> _DATASET ENTRIES_
• • • • • • •

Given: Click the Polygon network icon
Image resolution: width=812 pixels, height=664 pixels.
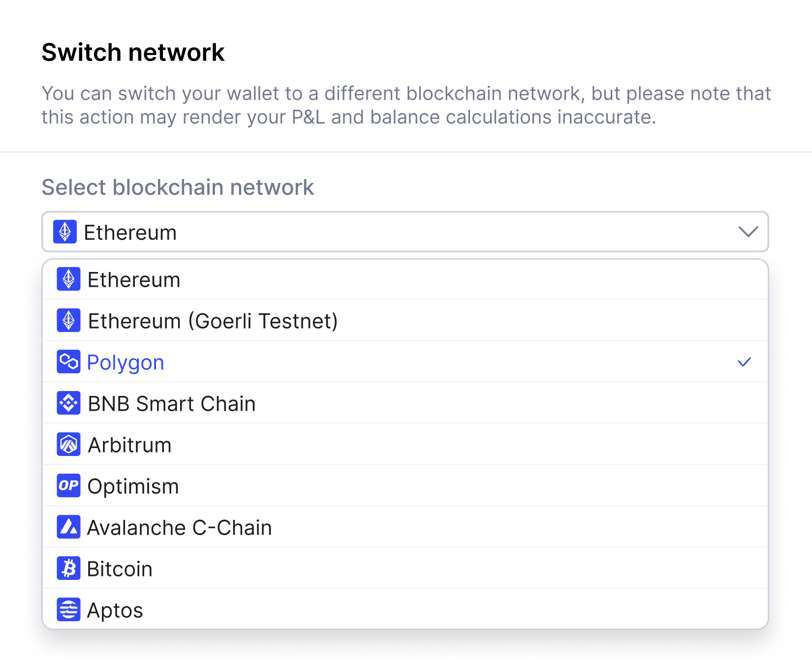Looking at the screenshot, I should pyautogui.click(x=68, y=362).
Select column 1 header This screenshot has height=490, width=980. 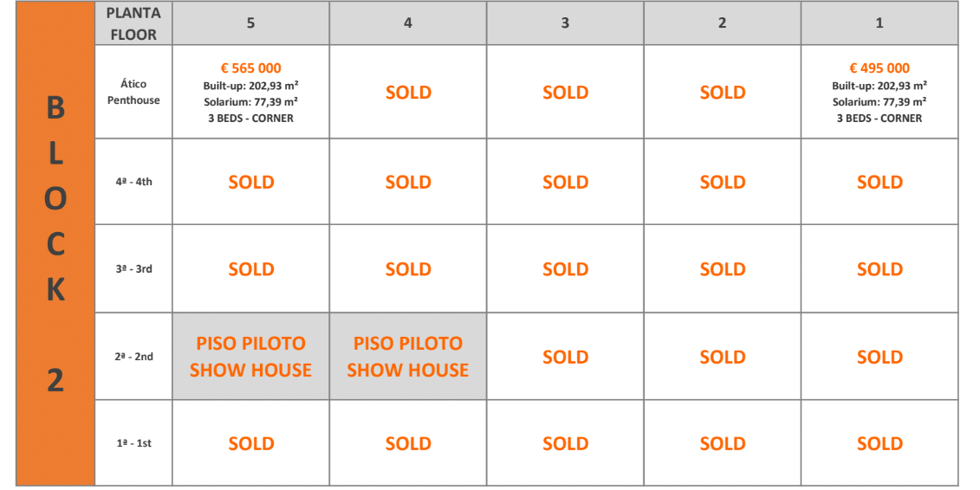pos(879,23)
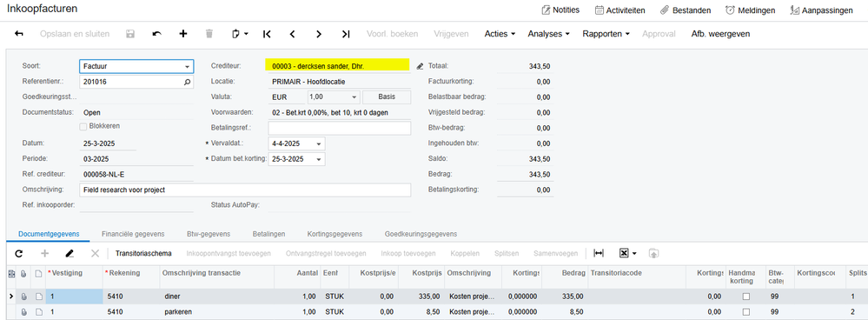
Task: Open the Betalingen tab
Action: [268, 234]
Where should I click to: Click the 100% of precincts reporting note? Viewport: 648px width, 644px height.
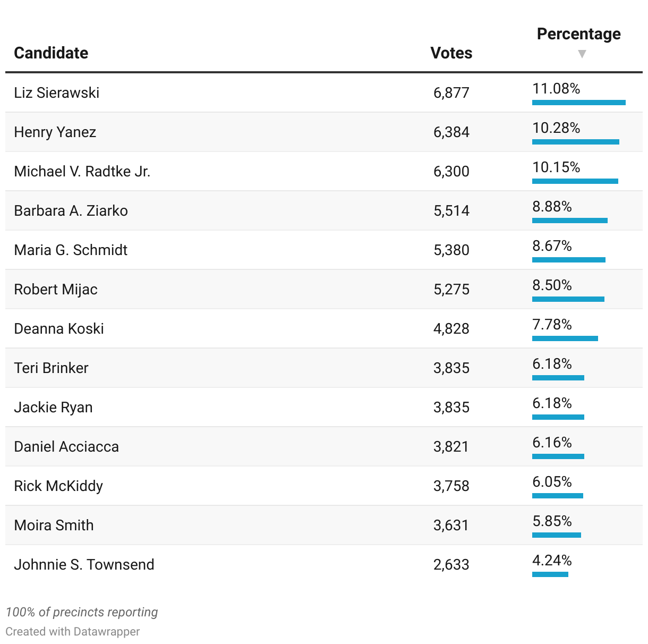(x=82, y=612)
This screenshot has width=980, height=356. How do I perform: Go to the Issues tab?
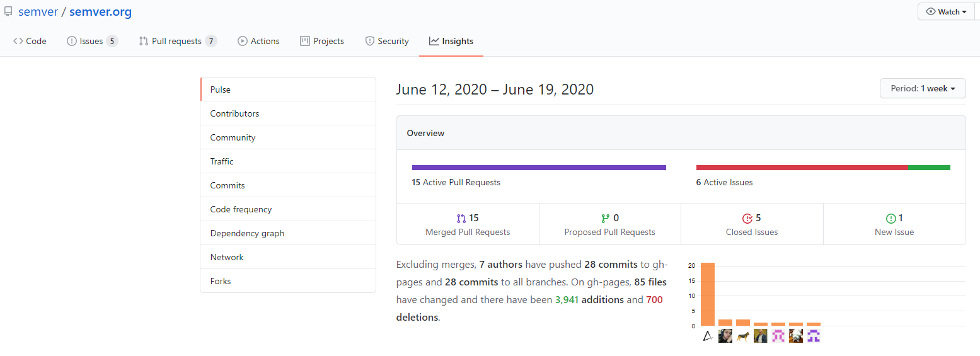click(92, 41)
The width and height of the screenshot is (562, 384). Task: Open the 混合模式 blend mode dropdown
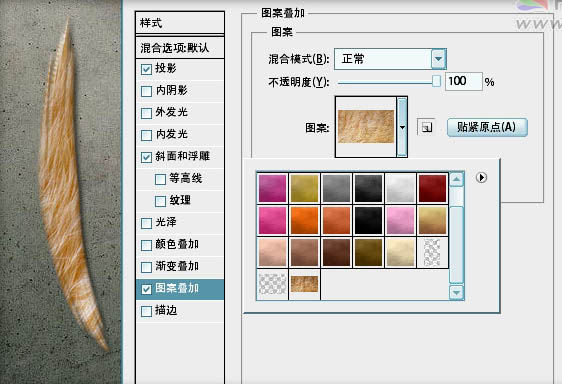[x=390, y=59]
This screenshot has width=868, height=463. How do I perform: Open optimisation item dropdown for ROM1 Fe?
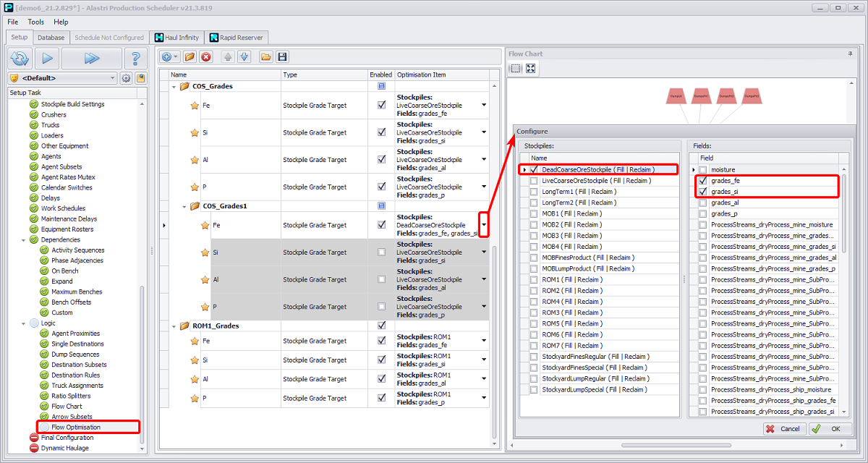click(484, 341)
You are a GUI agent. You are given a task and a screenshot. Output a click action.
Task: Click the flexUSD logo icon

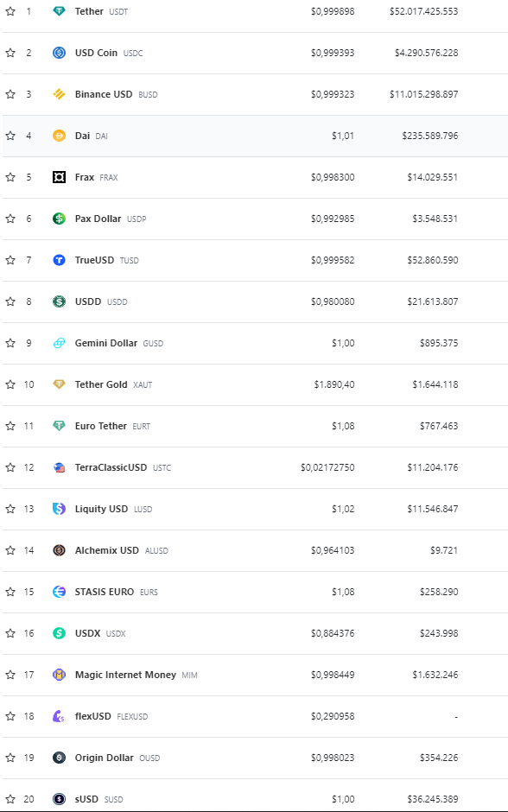59,715
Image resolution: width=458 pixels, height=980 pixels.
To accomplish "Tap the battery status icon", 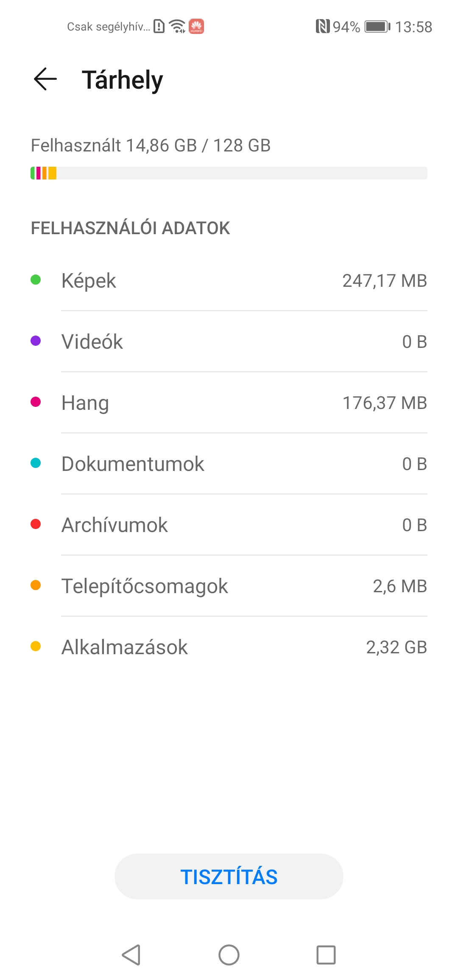I will [x=377, y=27].
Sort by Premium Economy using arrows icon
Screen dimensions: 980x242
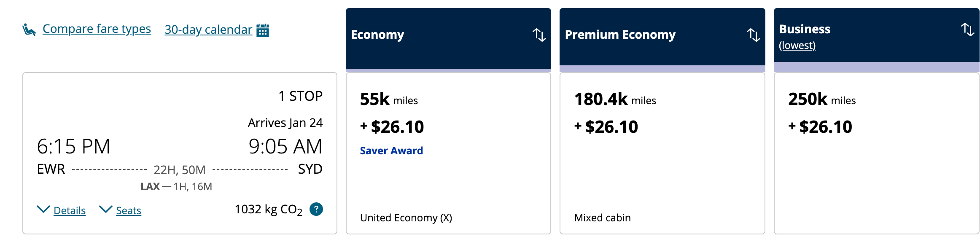[x=753, y=35]
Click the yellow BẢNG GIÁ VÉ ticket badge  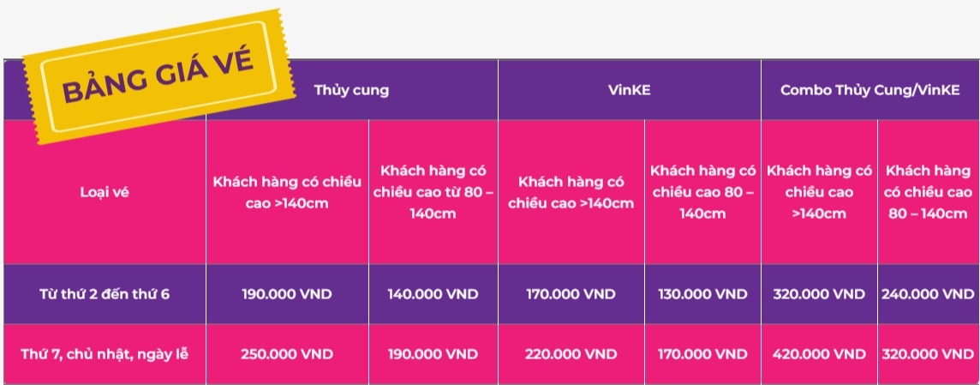tap(158, 77)

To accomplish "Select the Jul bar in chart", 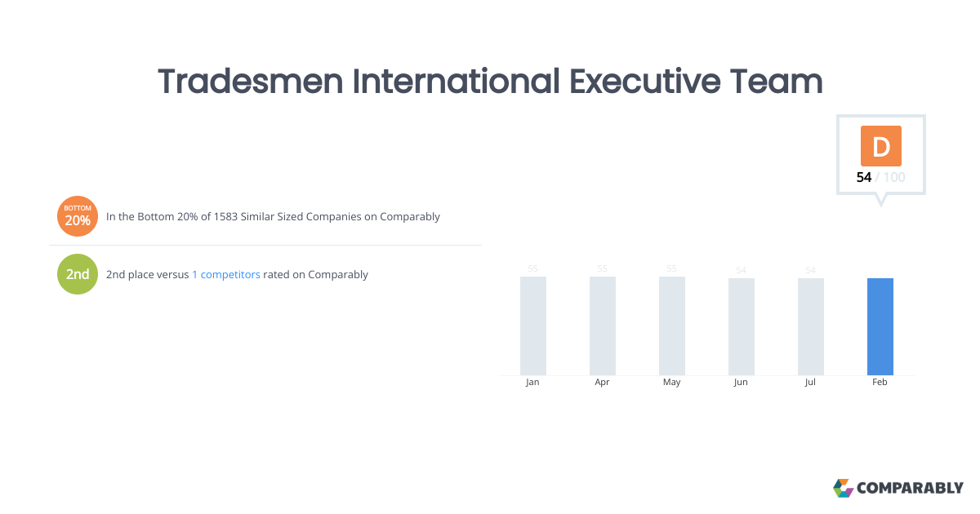I will pyautogui.click(x=811, y=326).
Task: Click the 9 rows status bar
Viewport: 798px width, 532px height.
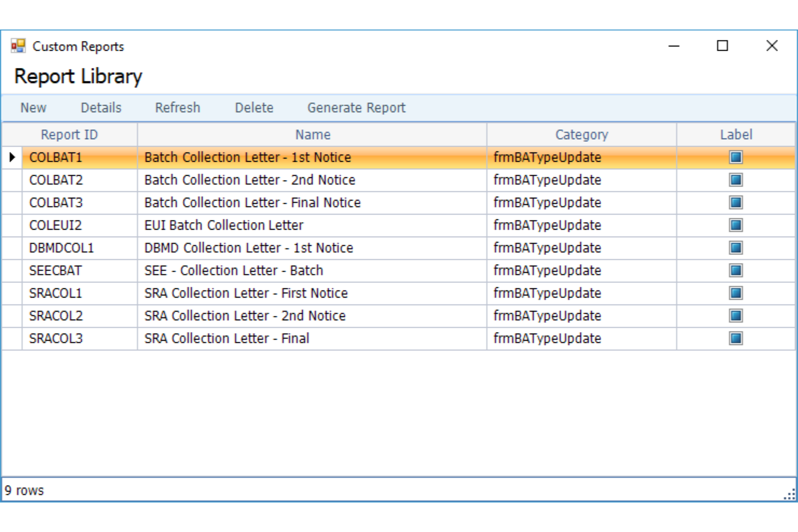Action: tap(24, 490)
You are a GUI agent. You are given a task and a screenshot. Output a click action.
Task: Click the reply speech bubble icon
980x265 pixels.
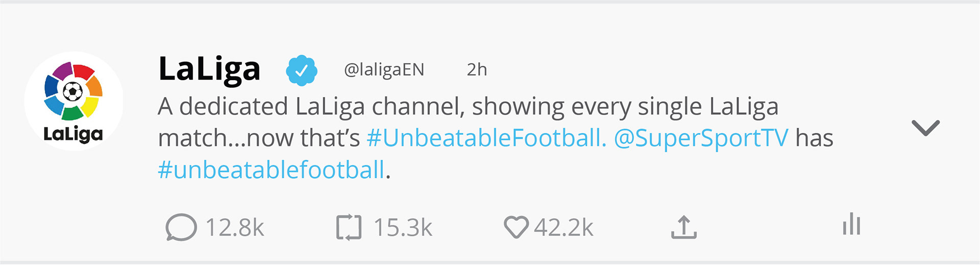click(181, 227)
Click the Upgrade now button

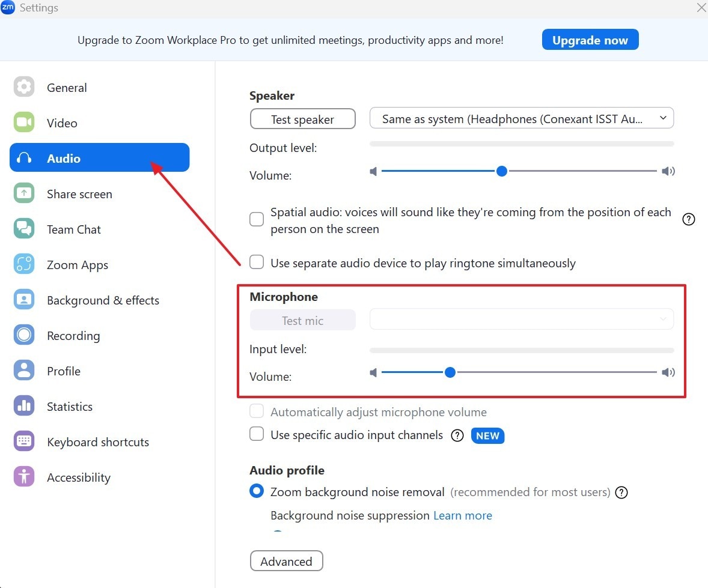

• • • • • • •

> _WORK REQUEST_
Starting with the line that contains "Viewport: 798px width, 532px height.", print every remaining line of the records above, exactly as it stands. Do not print the pictures.

> _EXERCISE SOLUTION_
Viewport: 798px width, 532px height.
Action: tap(24, 490)
You are a GUI agent. You are given a task and a screenshot. Output a click action.
Task: Click the reply speech bubble icon
980x265 pixels.
click(181, 227)
Click the Upgrade now button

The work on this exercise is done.